(Rows contained in a dataset)
"""

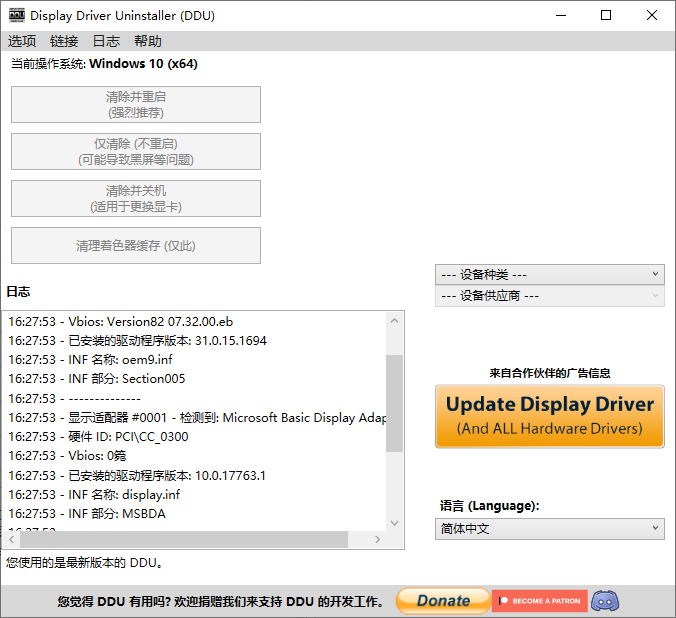676x618 pixels.
Task: Expand the 简体中文 language dropdown
Action: click(549, 529)
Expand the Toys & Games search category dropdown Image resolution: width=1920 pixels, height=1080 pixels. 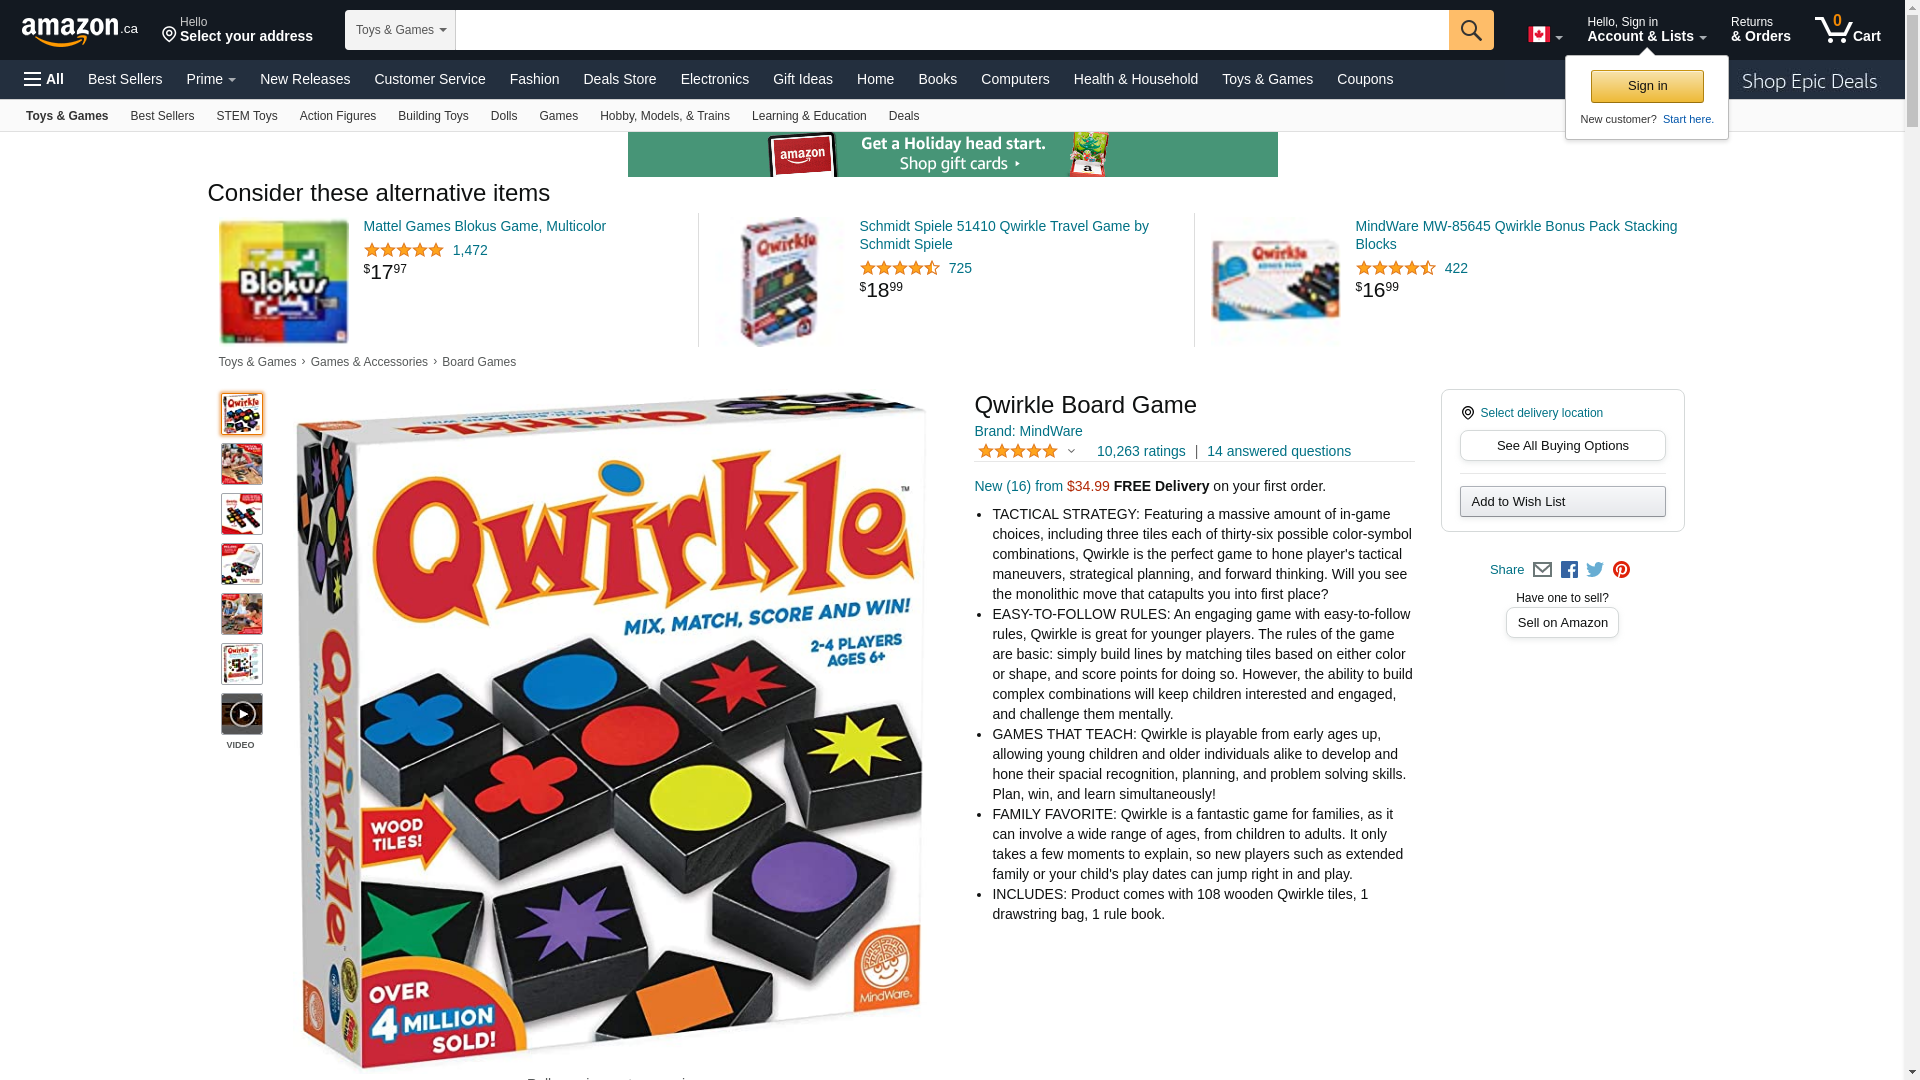coord(400,30)
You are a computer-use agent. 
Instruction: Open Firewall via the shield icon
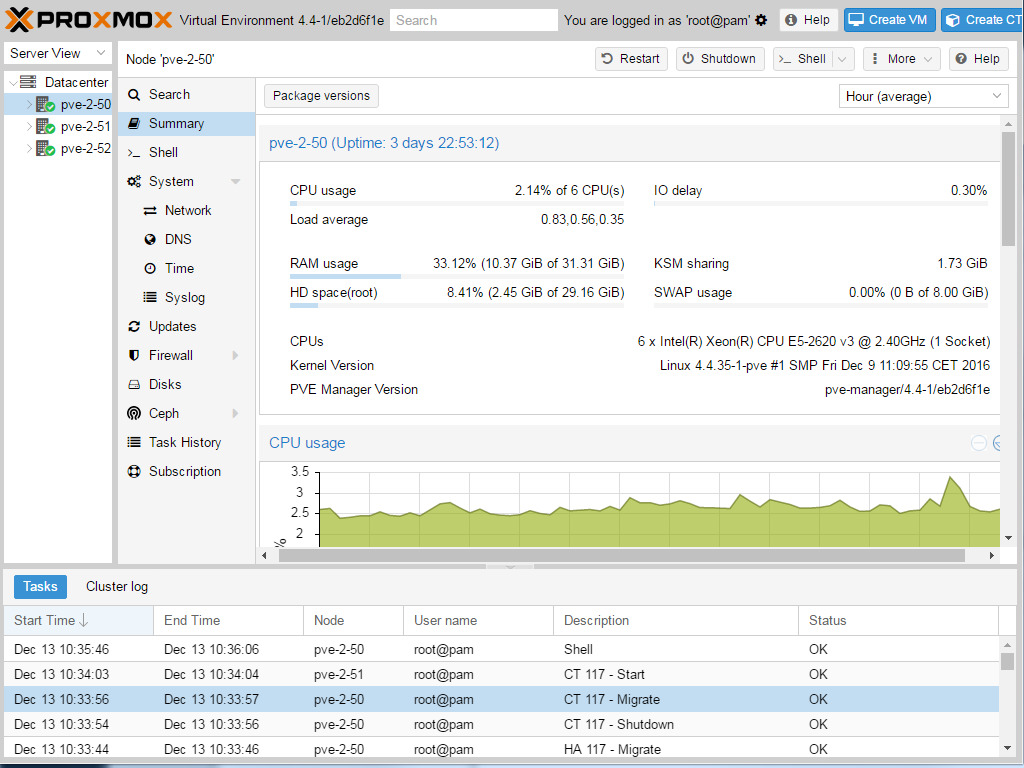(133, 355)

"""

REQUEST →
Rewrite the rows starting at the line containing "You are a computer-use agent." and ending at the end of the rows, replacing "shield icon" with "shield symbol" and leaving everything else unchanged. Omit the pictures from your answer.

ANSWER IN FULL →
You are a computer-use agent. 
Instruction: Open Firewall via the shield symbol
(133, 355)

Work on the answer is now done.